A mechanism for prostaglandin cytoprotection.

Topical 16,16-dimethyl (dm) prostaglandin E2 produces an alkaline secretion from the canine stomach. This study attempts to assess whether this prostaglandin-induced secretion might have a cytoprotective role. Chambered ex vivo perfused wedges of canine stomach were divided into equal halves: a control and test side. The mucosa of each half was sequentially exposed to isosmotic hydrochloric acid, 20 microgram of 16,16 dm PGE2 in acid, 20 mmol aspirin + 20 microgram of dm PGE2 in acid then isosmotic acid. The test side received 40 mmHg pneumatic counterpressure to reduce the prostaglandin-induced fluid movement before, during and after the aspirin exposure. The mucosal lesions produced on each side were graded 0 to 14. If prostaglandin exerts its cytoprotective effect by stimulating an alkaline secretion, elimination of that secretion with counterpressure should prevent a cytoprotective action.
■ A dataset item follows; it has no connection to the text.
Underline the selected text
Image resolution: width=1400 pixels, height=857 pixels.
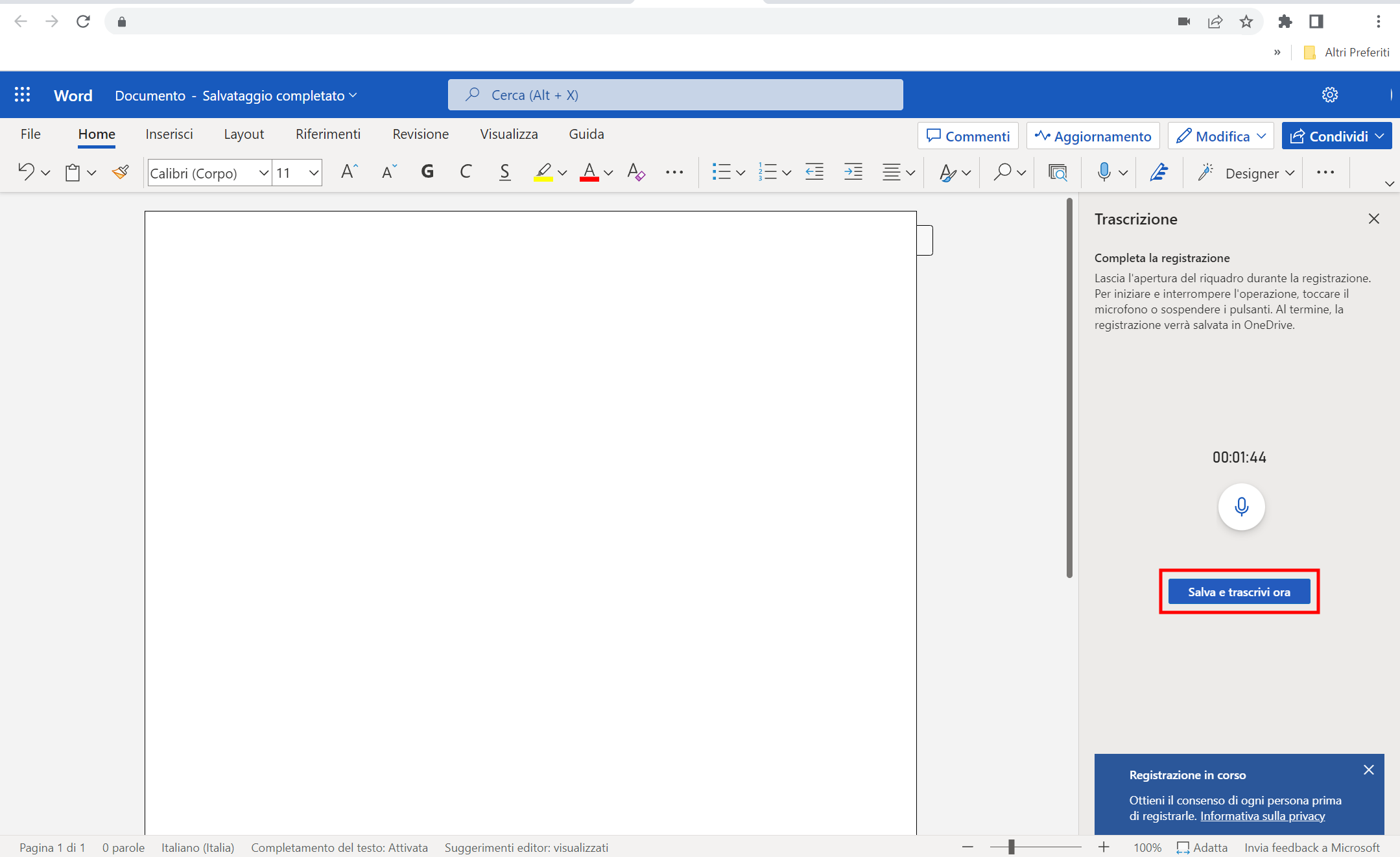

Nine dogs were studied. Topical prostaglandin increased transmucosal fluid movement from 10 microliter/min to 65 microliter/min. Counterpressure decreased this volume flow by 50 per cent (P < 0.01); it also decreased mucosal blood flow on the test side by 20 per cent (P < 0.05). The lesions on the counterpressure side were worse 2.0 +/- 0.6 v. 0.8 +/- 0.3 (P < 0.01). Thus the greater damage in the counterpressure group could have been caused by diminished fluid movement or by reduced blood flow or a combination of both factors. Although this study cannot distinguish between these possibilities, it seems like that the prostaglandin-induced alkaline secretion has a cytoprotective role.